» **Work to be completed**
Could you print all the entries below exactly as they appear, omitting the pictures?

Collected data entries
###
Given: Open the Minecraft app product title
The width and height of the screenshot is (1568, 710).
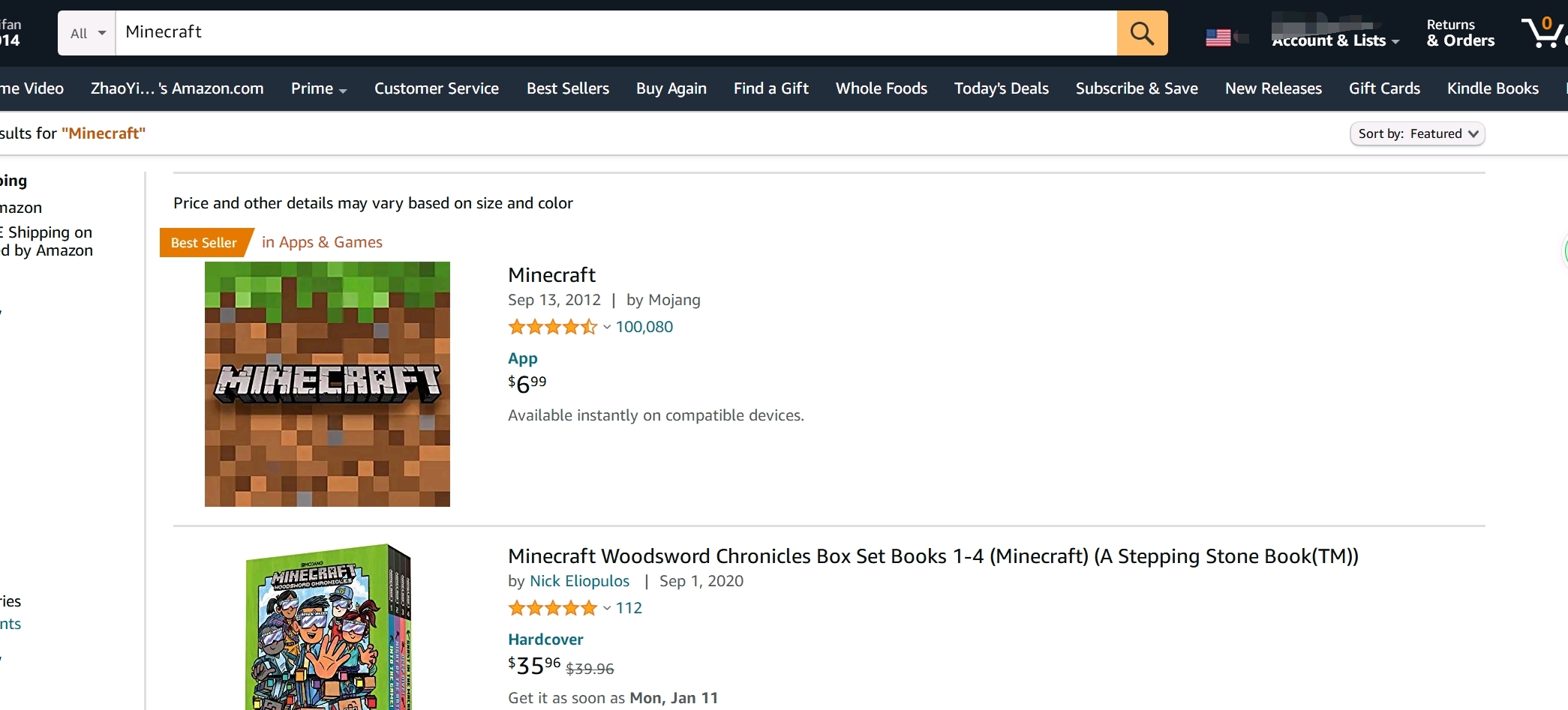Looking at the screenshot, I should coord(551,275).
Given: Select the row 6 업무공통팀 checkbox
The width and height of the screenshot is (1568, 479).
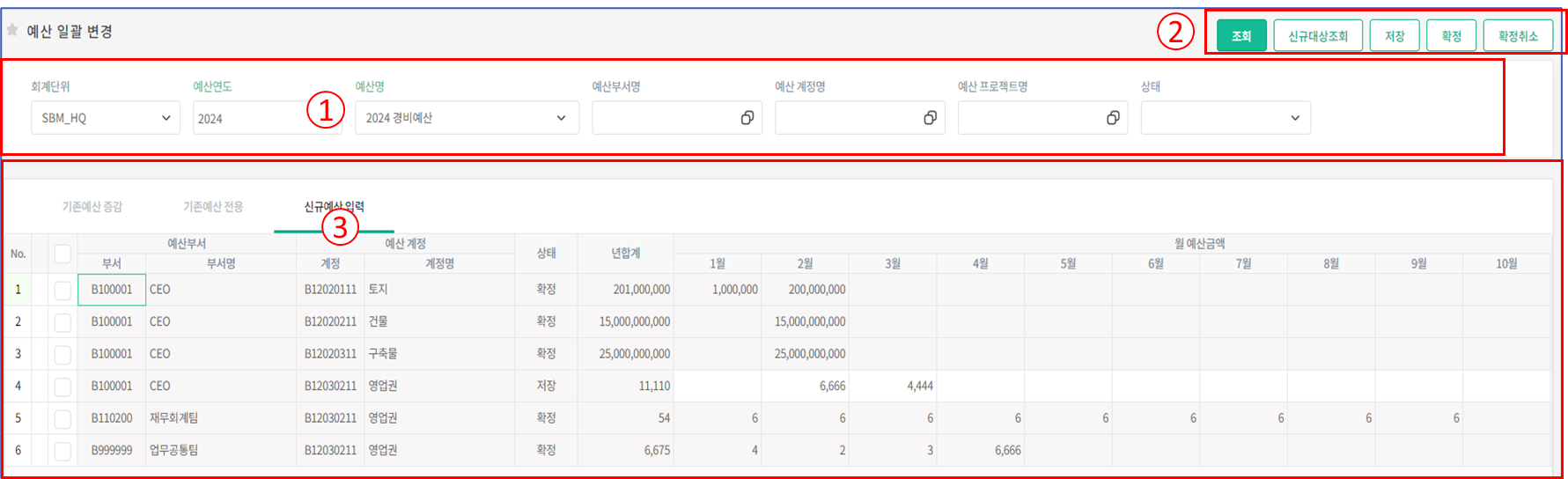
###
» **Response box**
Given: Open the Minecraft app product title
The width and height of the screenshot is (1568, 710).
Looking at the screenshot, I should coord(551,275).
Given: Select the row 6 업무공통팀 checkbox
The width and height of the screenshot is (1568, 479).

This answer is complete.